LANGUAGE ARTS
Fifth graders become more independent, sophisticated readers.
As their skills and experience increase, they will have the confidence to take on literature and nonfiction texts that broaden their reading experiences significantly. The teacher facilitates their continued growth as readers by designing appropriate reading assignments, organizing literature circles, and facilitating discussions of texts.
Fifth Graders will…
Continue to receive direct instruction in reading by working individually with teachers.
Be provided with opportunities to read for pleasure and for information.
Continue to build their vocabularies and increase the number of words they recognize.
Use this developed knowledge to find the meanings of new, unfamiliar words in addition to the use of dictionaries or encyclopedias.
React to what they have read through active discussions, written reflections, and through projects of choice.
Use a Language Arts journal to log their written responses to texts read in the classroom.
Write for multiple purposes throughout the year.
Write stories, informational compositions, letters, and extensions of literature studied in the classroom.
Learn to self-edit as well as serve as a peer-editor for their classmates.
MATHEMATICS
Cornerstone uses the Primary Mathematics curriculum. This curriculum is based on the Singapore Math curriculum and honors students’ thinking and ideas more than teaching a certain way to solve problems in math. Students will be given problems to engage with that can be attached to a real-world context to deepen understanding.
Fifth graders will work with:
Whole numbers into the billions through multiple different concepts.
Using fractions and decimals in calculation.
Engage in geometric concepts like angles, area, surface area, and perimeter.
Percents, ratios, averages and rates, and other forms of data analysis.
SOCIAL STUDIES
Fifth graders learn about the history of the southeastern region of the United States through the lens of marginalized people.
Much of the focus throughout the year is:
On the history of the slave trade in the Americas.
Life on plantations.
The Civil War, the Civil Rights Movement, and how these relate to and/or affect current events in our region, country, and world.
Spending time with maps and atlases on a regular basis.
Develop maps of their own creation.
These studies are culminated each year with a tour of the southeast with a focus on the Civil Rights Movement that includes time in Selma, Alabama, Montgomery, Alabama, Tuskegee University, and Atlanta, Georgia. The focus of this trip is to see, smell, feel, and experience some significant historical locations that the students have learned about throughout the year.
SCIENCE
Everything is a part of and necessary to a larger whole. Topics of investigation in 5th grade include:
The nature of matter, energy and force and motion.
Using models and the scientific method to study and explain the process of nature.
Exploring and experimenting begin with a unit on circuits and energy and a trip to the MagLab.
To understand electricity, they study basic atomic structure.
Understanding energy consumption and their role as future engineers of renewable energy.

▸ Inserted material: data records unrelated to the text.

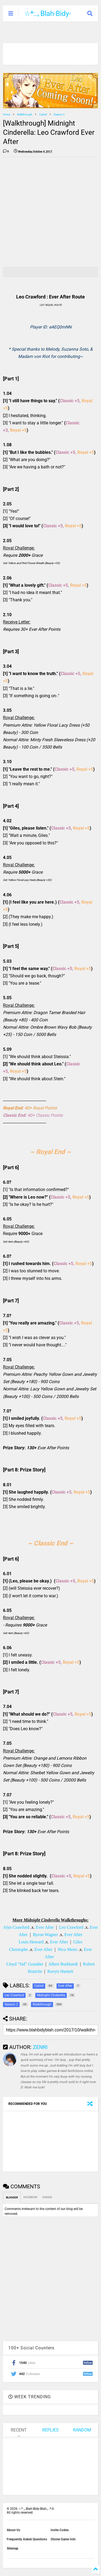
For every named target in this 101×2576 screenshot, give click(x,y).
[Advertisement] (50, 212)
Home (6, 114)
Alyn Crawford (16, 1927)
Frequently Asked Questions (27, 2539)
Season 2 (59, 114)
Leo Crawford (71, 1927)
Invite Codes (60, 2530)
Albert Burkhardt (63, 1964)
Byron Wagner (45, 1934)
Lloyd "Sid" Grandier (24, 1964)
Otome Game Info (63, 2539)
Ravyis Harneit (60, 1971)
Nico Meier (67, 1949)
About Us (13, 2530)
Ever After (45, 1927)
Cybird (43, 114)
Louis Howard (31, 1942)
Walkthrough (24, 114)
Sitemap (12, 2548)
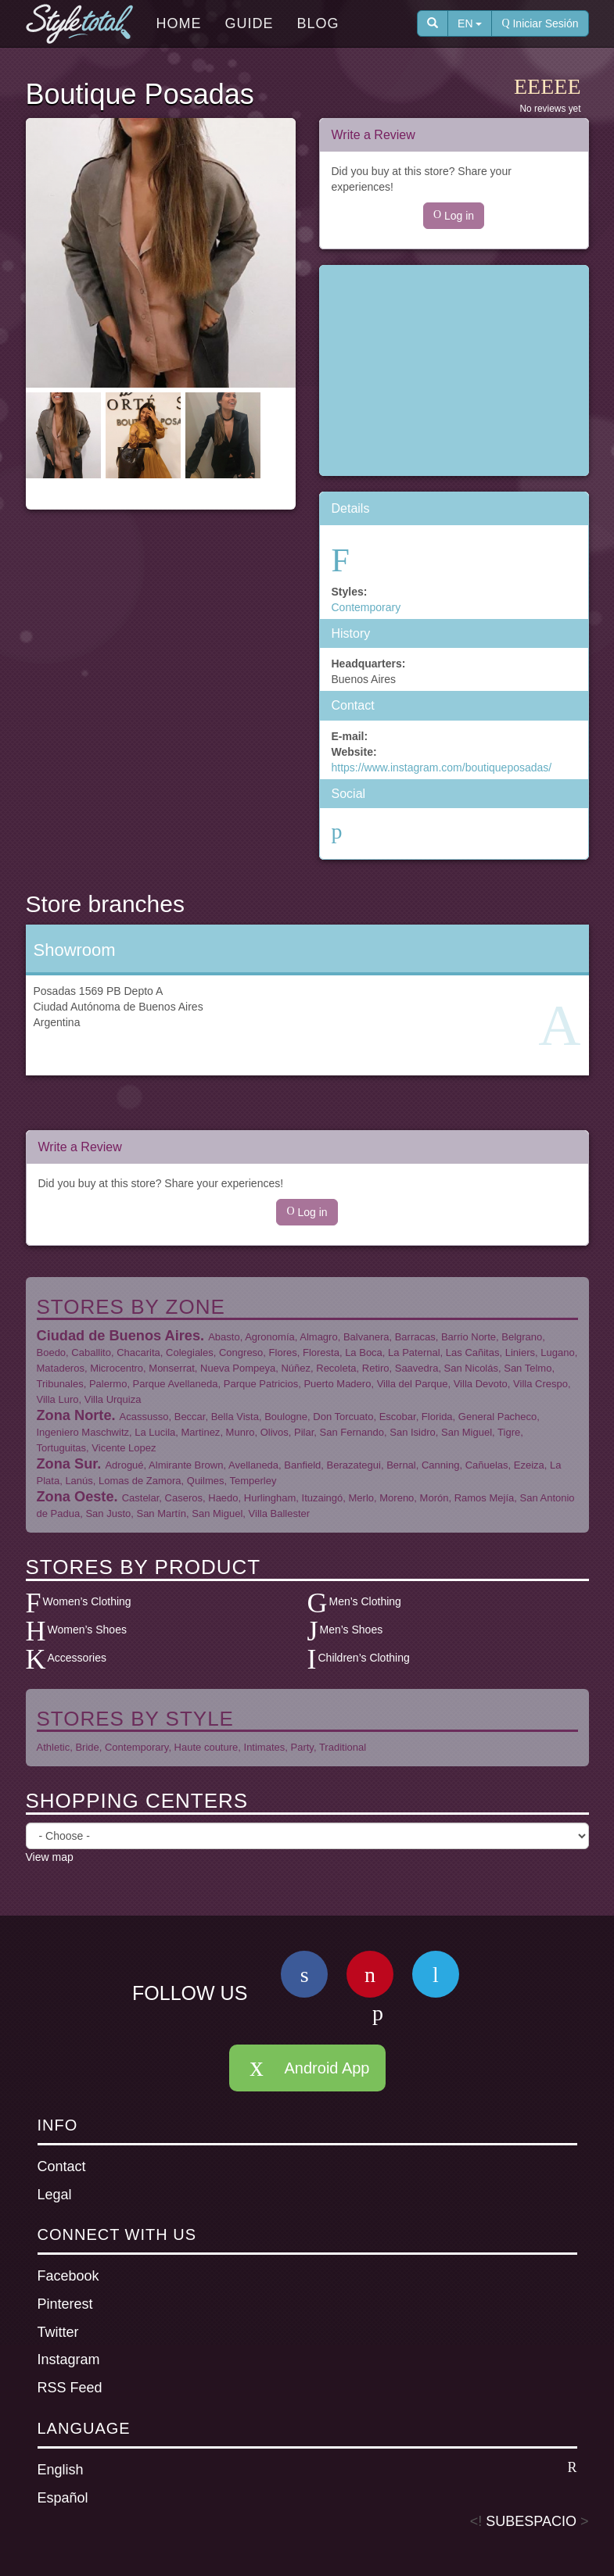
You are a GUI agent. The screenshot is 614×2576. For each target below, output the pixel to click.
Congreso (241, 1352)
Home (179, 23)
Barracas (415, 1337)
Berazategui (354, 1465)
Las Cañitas (473, 1352)
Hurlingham (270, 1498)
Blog (318, 23)
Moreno (396, 1498)
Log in (453, 215)
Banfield (302, 1465)
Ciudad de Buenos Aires (119, 1335)
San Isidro (413, 1432)
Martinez (201, 1432)
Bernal (401, 1465)
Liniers (520, 1352)
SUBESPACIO (531, 2521)
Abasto (223, 1337)
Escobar (397, 1416)
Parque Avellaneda (175, 1384)
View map (50, 1857)
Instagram (69, 2359)
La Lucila (155, 1432)
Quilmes (205, 1481)
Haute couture (206, 1747)
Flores (283, 1352)
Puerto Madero (337, 1384)
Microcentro (116, 1368)
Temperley (252, 1481)
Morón (434, 1498)
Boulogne (285, 1416)
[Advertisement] (453, 370)
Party (302, 1747)
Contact (62, 2166)
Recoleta (336, 1368)
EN (470, 23)
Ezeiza (529, 1465)
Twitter (58, 2332)
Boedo (51, 1352)
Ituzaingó (322, 1498)
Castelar (141, 1498)
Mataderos (60, 1368)
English (307, 2469)
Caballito (91, 1352)
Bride (87, 1747)
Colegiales (190, 1352)
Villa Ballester (280, 1513)
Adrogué (124, 1465)
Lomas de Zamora (140, 1481)
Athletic (53, 1747)
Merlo (362, 1498)
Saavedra (417, 1368)
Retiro (376, 1368)
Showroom (75, 950)
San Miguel (466, 1432)
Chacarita (138, 1352)
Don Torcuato (343, 1416)
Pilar (304, 1432)
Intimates (264, 1747)
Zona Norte (74, 1415)
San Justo (108, 1513)
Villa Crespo (540, 1384)
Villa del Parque (412, 1384)
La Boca (363, 1352)
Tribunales (60, 1384)
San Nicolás (471, 1368)
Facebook (68, 2276)
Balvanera (366, 1337)
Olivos (274, 1432)
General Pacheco (497, 1416)
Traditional (342, 1747)
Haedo (223, 1498)
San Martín (161, 1513)
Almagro (318, 1337)
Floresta (321, 1352)
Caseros (184, 1498)
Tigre (508, 1432)
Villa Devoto (481, 1384)
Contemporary (366, 607)
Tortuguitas (62, 1448)
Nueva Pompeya (237, 1368)
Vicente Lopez (124, 1448)
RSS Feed (70, 2387)
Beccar (190, 1416)
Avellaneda (253, 1465)
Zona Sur (67, 1464)
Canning (440, 1465)
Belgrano (521, 1337)
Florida (437, 1416)
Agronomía (270, 1337)
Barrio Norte (468, 1337)
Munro (240, 1432)
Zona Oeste (75, 1496)
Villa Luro (58, 1399)
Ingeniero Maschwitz (83, 1432)
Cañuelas (486, 1465)
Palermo (108, 1384)
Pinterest (65, 2304)
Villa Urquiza (113, 1399)
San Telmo (527, 1368)
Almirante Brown (186, 1465)
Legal (55, 2194)
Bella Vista (235, 1416)
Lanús (78, 1481)
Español (63, 2498)
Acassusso (144, 1416)
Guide (249, 23)
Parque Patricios (261, 1384)
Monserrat (172, 1368)
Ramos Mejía (484, 1498)
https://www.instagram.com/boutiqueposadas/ (442, 767)
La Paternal (414, 1352)
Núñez (296, 1368)
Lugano (557, 1352)
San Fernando (352, 1432)
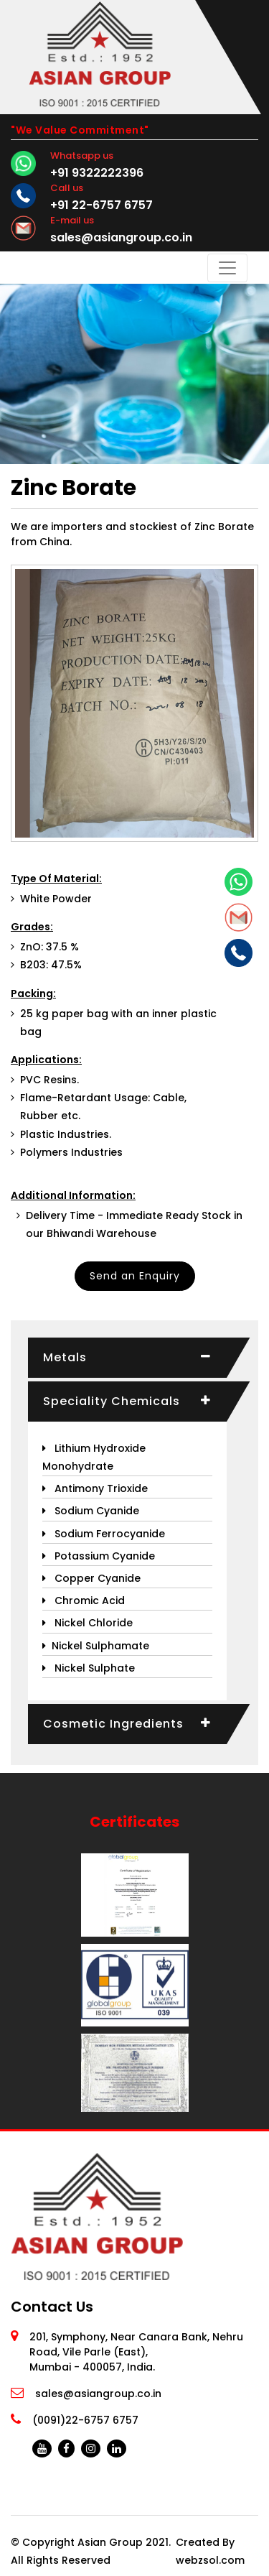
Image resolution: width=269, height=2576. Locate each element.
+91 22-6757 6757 (101, 205)
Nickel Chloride (87, 1623)
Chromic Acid (83, 1600)
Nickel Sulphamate (95, 1646)
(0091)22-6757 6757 (85, 2420)
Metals (65, 1357)
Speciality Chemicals (111, 1401)
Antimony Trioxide (95, 1488)
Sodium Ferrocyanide (103, 1533)
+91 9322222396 (96, 173)
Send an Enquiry (135, 1276)
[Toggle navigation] (227, 268)
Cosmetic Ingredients (113, 1723)
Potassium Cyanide (98, 1556)
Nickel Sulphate (88, 1668)
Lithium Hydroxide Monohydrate (94, 1457)
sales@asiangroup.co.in (121, 237)
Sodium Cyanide (90, 1511)
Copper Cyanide (91, 1578)
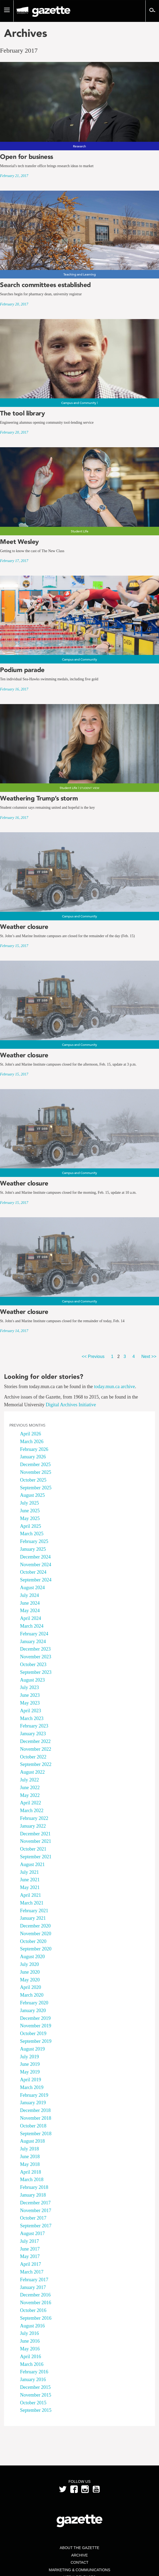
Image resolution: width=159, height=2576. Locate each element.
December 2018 (35, 2110)
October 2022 (33, 1757)
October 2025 (33, 1480)
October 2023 (33, 1664)
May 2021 (30, 1887)
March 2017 (31, 2272)
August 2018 (32, 2141)
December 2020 (35, 1926)
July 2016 (29, 2333)
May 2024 (30, 1610)
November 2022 (35, 1749)
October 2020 (33, 1941)
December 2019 (35, 2018)
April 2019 (30, 2079)
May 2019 (30, 2072)
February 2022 (34, 1818)
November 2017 (35, 2210)
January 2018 (33, 2195)
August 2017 (32, 2233)
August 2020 (32, 1956)
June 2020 (30, 1972)
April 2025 (30, 1526)
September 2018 (35, 2133)
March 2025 (31, 1533)
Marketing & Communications (79, 2570)
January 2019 (33, 2102)
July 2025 (29, 1503)
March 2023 (31, 1718)
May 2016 (30, 2348)
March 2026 (31, 1441)
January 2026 (33, 1456)
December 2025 (35, 1464)
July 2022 (29, 1779)
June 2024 (30, 1603)
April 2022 (30, 1802)
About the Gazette (79, 2548)
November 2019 (35, 2025)
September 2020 (35, 1948)
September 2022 (35, 1764)
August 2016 (32, 2325)
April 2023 (30, 1710)
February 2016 (34, 2371)
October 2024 (33, 1572)
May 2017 (30, 2256)
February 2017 (34, 2279)
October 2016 (33, 2310)
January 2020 (33, 2010)
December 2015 (35, 2387)
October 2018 (33, 2126)
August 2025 (32, 1495)
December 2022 (35, 1741)
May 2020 (30, 1979)
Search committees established (45, 285)
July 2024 (29, 1595)
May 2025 (30, 1518)
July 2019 (29, 2056)
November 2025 (35, 1472)
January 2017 (33, 2287)
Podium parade (22, 670)
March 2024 (31, 1626)
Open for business (26, 156)
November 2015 (35, 2395)
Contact (79, 2562)
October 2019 (33, 2033)
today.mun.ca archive (114, 1386)
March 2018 (31, 2179)
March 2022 (31, 1810)
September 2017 (35, 2225)
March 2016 (31, 2364)
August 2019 (32, 2049)
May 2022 (30, 1795)
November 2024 (35, 1564)
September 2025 (35, 1487)
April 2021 (30, 1895)
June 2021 (30, 1879)
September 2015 (35, 2410)
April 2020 (30, 1987)
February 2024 (34, 1633)
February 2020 (34, 2002)
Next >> (148, 1356)
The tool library (22, 413)
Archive (79, 2555)
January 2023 (33, 1733)
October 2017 (33, 2218)
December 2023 (35, 1649)
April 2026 (30, 1433)
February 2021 (34, 1910)
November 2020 (35, 1933)
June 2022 (30, 1787)
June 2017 (30, 2249)
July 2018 (29, 2148)
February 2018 (34, 2187)
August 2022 (32, 1772)
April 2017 (30, 2264)
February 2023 (34, 1726)
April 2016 (30, 2356)
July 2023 (29, 1687)
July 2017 (29, 2241)
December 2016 (35, 2295)
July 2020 (29, 1964)
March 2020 (31, 1995)
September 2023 (35, 1672)
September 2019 (35, 2041)
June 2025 (30, 1510)
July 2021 (29, 1872)
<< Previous (93, 1356)
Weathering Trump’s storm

Fifth graders have developed the maturity to design and execute their own investigations.
The third part of the year is developed around the understanding of the structure and function of matter as well as the interdependent relationships in ecosystems.
Through gardening composting, and creating biobottles, students learn about the interactions between abiotic and biotic elements in a healthy ecosystem. This provides the foundation and structure for looking at life at a cellular level.